Data extracted from a collection
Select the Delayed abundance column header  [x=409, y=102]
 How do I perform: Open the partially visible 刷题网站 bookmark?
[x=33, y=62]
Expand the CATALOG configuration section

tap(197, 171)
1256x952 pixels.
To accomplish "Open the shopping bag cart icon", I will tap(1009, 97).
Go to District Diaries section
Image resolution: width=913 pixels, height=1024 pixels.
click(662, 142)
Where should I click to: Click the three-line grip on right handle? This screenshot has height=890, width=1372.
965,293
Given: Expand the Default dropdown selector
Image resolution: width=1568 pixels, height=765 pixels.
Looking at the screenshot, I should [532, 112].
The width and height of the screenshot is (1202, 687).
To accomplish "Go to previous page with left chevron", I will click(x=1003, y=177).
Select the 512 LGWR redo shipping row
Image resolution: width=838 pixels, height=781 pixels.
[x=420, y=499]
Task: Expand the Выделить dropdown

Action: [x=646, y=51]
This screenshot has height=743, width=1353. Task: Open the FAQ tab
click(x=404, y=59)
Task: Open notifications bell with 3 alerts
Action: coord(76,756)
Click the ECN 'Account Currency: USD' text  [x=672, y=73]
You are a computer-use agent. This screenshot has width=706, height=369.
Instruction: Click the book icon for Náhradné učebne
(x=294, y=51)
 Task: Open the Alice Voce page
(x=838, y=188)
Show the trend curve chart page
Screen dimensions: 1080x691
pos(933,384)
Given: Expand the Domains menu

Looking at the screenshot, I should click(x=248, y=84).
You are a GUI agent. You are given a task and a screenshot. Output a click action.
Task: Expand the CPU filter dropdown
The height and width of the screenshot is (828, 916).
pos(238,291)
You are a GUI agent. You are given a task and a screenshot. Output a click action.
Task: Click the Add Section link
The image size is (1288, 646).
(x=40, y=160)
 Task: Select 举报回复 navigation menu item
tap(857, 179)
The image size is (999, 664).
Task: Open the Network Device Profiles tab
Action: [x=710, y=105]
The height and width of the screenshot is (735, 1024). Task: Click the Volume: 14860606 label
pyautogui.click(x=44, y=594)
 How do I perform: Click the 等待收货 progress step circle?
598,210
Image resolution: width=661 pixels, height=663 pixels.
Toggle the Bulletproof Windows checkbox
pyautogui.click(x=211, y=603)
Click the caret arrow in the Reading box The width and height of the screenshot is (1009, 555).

(Work instructions) Copy out each entry above with no deviation.

(Problem solution)
Select the Delayed abundance column header  [x=409, y=102]
 How do I perform: Open the partially visible 刷题网站 bookmark?
[x=33, y=62]
Expand the CATALOG configuration section

tap(197, 171)
1256x952 pixels.
To accomplish "Open the shopping bag cart icon", I will tap(1009, 97).
Go to District Diaries section
Image resolution: width=913 pixels, height=1024 pixels.
click(662, 142)
Where should I click to: Click the three-line grip on right handle? This screenshot has height=890, width=1372.
965,293
Given: Expand the Default dropdown selector
Image resolution: width=1568 pixels, height=765 pixels.
Looking at the screenshot, I should [532, 112].
The width and height of the screenshot is (1202, 687).
To accomplish "Go to previous page with left chevron", I will click(x=1003, y=177).
Select the 512 LGWR redo shipping row
Image resolution: width=838 pixels, height=781 pixels.
[x=420, y=499]
Task: Expand the Выделить dropdown

Action: [x=646, y=51]
This screenshot has height=743, width=1353. Task: Open the FAQ tab
click(x=404, y=59)
Task: Open notifications bell with 3 alerts
Action: coord(76,756)
Click the ECN 'Account Currency: USD' text  [x=672, y=73]
You are a computer-use agent. This screenshot has width=706, height=369.
Instruction: Click the book icon for Náhradné učebne
(x=294, y=51)
 Task: Open the Alice Voce page
(x=838, y=188)
Show the trend curve chart page
Screen dimensions: 1080x691
pos(933,384)
Given: Expand the Domains menu

Looking at the screenshot, I should click(x=248, y=84).
You are a GUI agent. You are given a task and a screenshot. Output a click action.
Task: Expand the CPU filter dropdown
The height and width of the screenshot is (828, 916).
pos(238,291)
You are a GUI agent. You are given a task and a screenshot. Output a click action.
Task: Click the Add Section link
The image size is (1288, 646).
(x=40, y=160)
 Task: Select 举报回复 navigation menu item
tap(857, 179)
The image size is (999, 664).
Task: Open the Network Device Profiles tab
Action: [x=710, y=105]
The height and width of the screenshot is (735, 1024). Task: Click the Volume: 14860606 label
pyautogui.click(x=44, y=594)
 How do I perform: Click the 等待收货 progress step circle?
598,210
Image resolution: width=661 pixels, height=663 pixels.
Toggle the Bulletproof Windows checkbox
pyautogui.click(x=211, y=603)
Click the caret arrow in the Reading box The width and height of the screenshot is (1009, 555).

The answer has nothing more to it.